On Friday, Boeing and United Launch Alliance conducted a number of key tests in preparation for the launch of the Starliner spacecraft later this month.
During this “Integrated Day of Launch,” flight controllers in Houston and Florida monitored data as the spacecraft and its United Launch Alliance rocket practiced fueling as if the booster were about to launch. During this test, the Atlas V rocket was loaded with propellants, and the countdown was taken to the final second at Cape Canaveral Air Force Station.
Boeing and United Launch Alliance said this wet dress rehearsal was successful and that they remain on track for a December 20 launch. This Starliner uncrewed mission is a precursor to a flight with astronauts that will follow several months later.
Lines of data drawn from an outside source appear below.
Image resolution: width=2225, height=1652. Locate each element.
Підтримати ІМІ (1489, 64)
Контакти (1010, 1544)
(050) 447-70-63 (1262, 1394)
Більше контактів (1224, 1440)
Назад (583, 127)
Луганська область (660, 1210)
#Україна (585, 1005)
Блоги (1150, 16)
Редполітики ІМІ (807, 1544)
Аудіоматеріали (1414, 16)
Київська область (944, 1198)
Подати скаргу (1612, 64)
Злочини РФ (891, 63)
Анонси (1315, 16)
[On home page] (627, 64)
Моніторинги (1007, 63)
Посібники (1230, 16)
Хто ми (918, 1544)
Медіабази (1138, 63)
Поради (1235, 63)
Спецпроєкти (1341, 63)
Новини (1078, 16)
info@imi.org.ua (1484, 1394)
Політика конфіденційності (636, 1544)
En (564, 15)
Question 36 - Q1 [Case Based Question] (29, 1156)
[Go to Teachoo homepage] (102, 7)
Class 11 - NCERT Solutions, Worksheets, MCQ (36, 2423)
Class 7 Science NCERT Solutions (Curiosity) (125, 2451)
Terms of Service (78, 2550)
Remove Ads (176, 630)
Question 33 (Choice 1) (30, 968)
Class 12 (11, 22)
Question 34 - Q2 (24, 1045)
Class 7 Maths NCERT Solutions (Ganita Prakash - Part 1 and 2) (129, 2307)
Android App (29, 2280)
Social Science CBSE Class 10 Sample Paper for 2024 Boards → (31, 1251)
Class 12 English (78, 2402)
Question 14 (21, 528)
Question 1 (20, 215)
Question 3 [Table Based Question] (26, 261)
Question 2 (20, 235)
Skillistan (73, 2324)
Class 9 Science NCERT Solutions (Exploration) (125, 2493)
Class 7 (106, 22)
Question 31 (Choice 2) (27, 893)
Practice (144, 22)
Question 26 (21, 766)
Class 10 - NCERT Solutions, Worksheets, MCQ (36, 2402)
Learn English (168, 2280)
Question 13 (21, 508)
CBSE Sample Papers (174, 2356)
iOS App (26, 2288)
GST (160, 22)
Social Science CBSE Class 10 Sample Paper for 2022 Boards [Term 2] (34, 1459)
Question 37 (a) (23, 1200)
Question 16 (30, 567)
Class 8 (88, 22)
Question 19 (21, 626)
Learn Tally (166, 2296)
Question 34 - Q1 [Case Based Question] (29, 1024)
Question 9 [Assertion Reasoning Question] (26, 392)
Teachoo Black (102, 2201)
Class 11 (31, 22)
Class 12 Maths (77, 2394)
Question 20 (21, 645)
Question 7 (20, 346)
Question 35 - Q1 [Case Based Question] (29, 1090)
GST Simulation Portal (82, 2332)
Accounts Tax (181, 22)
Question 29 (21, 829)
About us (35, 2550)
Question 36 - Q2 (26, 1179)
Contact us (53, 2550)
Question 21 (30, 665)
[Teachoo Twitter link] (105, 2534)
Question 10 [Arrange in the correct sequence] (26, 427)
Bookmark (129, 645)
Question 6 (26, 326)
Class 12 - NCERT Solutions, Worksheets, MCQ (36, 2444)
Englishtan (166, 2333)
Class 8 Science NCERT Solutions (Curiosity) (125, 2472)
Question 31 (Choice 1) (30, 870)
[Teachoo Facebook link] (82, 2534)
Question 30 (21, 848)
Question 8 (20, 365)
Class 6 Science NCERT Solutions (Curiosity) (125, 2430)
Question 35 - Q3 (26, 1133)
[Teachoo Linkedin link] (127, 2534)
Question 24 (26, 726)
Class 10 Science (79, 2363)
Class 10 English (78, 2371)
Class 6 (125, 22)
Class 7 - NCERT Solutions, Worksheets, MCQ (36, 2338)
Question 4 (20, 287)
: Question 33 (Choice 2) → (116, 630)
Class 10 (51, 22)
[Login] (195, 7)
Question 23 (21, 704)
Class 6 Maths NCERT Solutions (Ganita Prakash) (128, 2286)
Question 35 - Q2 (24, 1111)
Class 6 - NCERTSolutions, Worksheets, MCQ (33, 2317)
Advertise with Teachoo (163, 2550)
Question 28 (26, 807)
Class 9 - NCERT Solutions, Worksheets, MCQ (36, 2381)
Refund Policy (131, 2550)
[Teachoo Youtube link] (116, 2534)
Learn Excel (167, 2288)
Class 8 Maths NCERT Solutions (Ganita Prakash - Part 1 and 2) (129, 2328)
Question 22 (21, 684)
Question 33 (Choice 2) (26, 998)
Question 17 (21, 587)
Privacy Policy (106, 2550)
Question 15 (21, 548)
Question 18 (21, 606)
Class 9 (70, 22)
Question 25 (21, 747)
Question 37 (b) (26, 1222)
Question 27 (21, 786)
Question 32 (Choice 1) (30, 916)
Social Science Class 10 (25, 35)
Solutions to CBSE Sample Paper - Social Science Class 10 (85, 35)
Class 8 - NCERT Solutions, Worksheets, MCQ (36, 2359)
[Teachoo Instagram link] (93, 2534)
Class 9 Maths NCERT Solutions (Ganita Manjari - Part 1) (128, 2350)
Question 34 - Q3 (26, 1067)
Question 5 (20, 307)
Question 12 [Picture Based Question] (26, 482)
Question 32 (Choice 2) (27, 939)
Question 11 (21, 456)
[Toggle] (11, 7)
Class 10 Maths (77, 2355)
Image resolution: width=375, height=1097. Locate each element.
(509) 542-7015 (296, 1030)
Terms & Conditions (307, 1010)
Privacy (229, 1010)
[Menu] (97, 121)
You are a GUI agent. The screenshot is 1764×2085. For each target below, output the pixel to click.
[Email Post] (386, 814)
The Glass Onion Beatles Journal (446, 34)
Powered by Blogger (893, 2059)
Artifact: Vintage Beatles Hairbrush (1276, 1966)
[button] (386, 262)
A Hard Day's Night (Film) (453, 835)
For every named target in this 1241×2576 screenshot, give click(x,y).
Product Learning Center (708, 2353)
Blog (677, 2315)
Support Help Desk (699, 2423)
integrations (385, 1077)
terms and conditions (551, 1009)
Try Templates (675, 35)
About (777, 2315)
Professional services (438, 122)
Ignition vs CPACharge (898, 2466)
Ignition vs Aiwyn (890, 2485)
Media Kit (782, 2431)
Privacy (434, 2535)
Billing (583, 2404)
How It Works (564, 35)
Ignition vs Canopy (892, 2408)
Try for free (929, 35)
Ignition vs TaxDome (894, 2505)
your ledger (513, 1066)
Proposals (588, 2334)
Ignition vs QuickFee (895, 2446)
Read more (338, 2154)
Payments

NASA’s partners on the International Space Station, the Russian space corporation, were apparently watching the proceedings. The Roscosmos-linked Twitter account of a robot sent to the space station earlier this year, Fedor, shared an image of the Atlas V rocket and noted the vehicle is powered by an RD-180 engine, manufactured in Russia. “And here is the hand of Moscow,” the Fedor account tweeted.
Then the Roscosmos-owned Glavkosmos, which promotes the sale of Russian launches and space hardware around the world, shared the tweet and added its own comment:
— GLAVKOSMOS (@glavkosmosJSC) December 6, 2019
This colorful bit of trolling shows a Russian bear peeking out from behind the bushes to remind Americans that the Starliner spacecraft will reach orbit under the power of a Russian rocket engine.
It’s an interesting gambit by the Russians, who stand to lose several hundred million dollars a year—a significant amount of money for the country’s space program—when Starliner and SpaceX’s Dragon spacecraft finally begin ferrying passengers to the International Space Station. This should happen some time in 2020 and will end NASA’s reliance on purchasing Soyuz seats to get its astronauts into orbit.
Russia could not adopt the same trolling tactic when SpaceX launched its uncrewed test flight of the Dragon spacecraft earlier this year. That vehicle and its Falcon 9 launcher are designed and manufactured almost entirely in the United States.
Instead, the Russian space agency sniped about Dragon’s potential threat to the station and complained about an unusual smell on the station after “a high concentration” of isopropyl alcohol was found to be circulating in the air on board the International Space Station following Dragon’s arrival. This was mostly nonsense, US officials said.